后面的情节发展我没有继续听,但这几句对白,却是不凡。测字,仿佛比五行八卦、生辰八字更加神奇,随手写出的一个字,竟与自己的命运有莫大关联。在这个命定的世界中,汉字似乎从创造初始就与很多人建立了深深浅浅的联系,犹如月老的红线。

也许汉字的形体本身就蕴含了人事的道理,千千万万的生活方式,世世代代的生活形态,道理却总是相似的。测字无非是求更好的生活,求解脱,求出路。与其说是一字知命运,不如说每个生命的方向都已经被写好,只是被藏在了世俗生活之深处,古老文化之表层。

《算命》中的历百程也有一个区别于生辰八字的算法,叫做“马前牌”,据说江湖上会的人已经不多。所谓马前牌,就像是一个旋转木马的模型,不同的是只有两匹扁木板刻的马,互相对称。来求的人转动一下木轴,马头所指为起点,在下面的圆盘上按年龄计算,数一定的格数,最后会落到一个数字上,比如十八,算命先生便从一堆卡片中抽出标号18,如同解签一样作答。

当他从自己手写的陈旧的卡片中抽出一张时,我想起了西方的塔罗牌。我初中时对什么都感兴趣,一次偶然在书店看到,觉得厚厚的箱子一样的书,有着魔法秘典般的诱惑力,便买回来自己研究。看完教学才发现遇到了难关,因为塔罗牌上百张,每一张还有不同的寓意和解读,单是记住一个类别的牌就得花很长时间。虽然我很想预知自己的命运,帮别人解答一下难题,无奈过了一段日子后,显然和朋友没心没肺得玩更让人开心。

这次在家,我又看了一下几张塔罗牌,此时的心境已与当时大不相同。虽然完整的记住所有的牌并非不可能,只是我知道,再也不可能从中找到自己的命运。

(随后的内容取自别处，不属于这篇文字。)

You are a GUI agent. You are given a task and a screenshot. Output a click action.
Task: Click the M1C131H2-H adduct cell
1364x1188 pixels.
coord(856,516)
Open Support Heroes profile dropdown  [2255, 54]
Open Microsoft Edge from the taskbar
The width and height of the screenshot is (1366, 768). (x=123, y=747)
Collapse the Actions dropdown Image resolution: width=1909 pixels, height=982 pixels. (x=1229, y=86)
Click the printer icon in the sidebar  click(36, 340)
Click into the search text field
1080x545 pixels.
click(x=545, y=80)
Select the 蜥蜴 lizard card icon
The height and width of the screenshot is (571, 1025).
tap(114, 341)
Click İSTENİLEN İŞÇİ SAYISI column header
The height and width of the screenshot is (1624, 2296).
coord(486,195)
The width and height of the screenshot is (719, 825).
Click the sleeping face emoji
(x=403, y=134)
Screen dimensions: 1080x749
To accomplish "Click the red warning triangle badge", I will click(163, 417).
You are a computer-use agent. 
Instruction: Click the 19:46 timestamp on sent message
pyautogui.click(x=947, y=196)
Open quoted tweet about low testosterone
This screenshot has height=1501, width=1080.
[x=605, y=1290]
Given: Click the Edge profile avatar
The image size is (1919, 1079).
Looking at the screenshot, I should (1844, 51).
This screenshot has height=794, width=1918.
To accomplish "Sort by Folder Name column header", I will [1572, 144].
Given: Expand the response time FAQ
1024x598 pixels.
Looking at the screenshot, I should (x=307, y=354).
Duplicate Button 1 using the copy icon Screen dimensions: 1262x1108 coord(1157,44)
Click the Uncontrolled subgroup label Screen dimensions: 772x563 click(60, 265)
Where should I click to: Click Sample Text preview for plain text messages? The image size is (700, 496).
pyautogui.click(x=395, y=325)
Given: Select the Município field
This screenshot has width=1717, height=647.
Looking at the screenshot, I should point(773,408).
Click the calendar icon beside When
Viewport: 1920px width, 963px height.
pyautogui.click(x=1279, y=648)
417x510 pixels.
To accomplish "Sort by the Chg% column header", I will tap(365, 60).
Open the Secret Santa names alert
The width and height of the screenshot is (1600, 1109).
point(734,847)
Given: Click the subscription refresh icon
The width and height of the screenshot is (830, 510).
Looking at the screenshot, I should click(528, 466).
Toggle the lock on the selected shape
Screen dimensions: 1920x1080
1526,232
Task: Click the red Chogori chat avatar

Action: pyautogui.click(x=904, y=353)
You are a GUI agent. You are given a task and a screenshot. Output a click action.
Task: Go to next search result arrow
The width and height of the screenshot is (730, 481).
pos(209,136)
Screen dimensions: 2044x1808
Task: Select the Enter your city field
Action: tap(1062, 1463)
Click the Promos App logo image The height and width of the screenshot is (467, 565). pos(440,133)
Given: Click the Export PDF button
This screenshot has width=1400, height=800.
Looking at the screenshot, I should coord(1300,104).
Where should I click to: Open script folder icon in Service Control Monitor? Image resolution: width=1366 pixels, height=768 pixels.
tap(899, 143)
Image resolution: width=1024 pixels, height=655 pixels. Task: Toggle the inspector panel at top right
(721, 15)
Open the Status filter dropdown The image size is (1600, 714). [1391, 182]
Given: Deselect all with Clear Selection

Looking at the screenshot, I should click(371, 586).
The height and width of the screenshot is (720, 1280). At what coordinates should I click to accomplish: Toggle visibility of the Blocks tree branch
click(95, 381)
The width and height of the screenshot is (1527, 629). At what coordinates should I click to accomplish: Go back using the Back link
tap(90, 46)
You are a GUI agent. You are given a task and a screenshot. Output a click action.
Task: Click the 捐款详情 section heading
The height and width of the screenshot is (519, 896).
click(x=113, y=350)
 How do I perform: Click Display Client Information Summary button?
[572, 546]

我们一心想得知过去为何会受苦,现在为何如此迷茫,未来又如何变化,这些都不必去问算命先生,而是应当向内寻求。在马前牌或塔罗牌上寻找更是糊涂,抓到好牌坏牌完全看运气,谁甘心把命运系在运气上呢?

依我看,求算命先生,不如去看个心理医生,一个强大丰富的灵魂知道所有答案。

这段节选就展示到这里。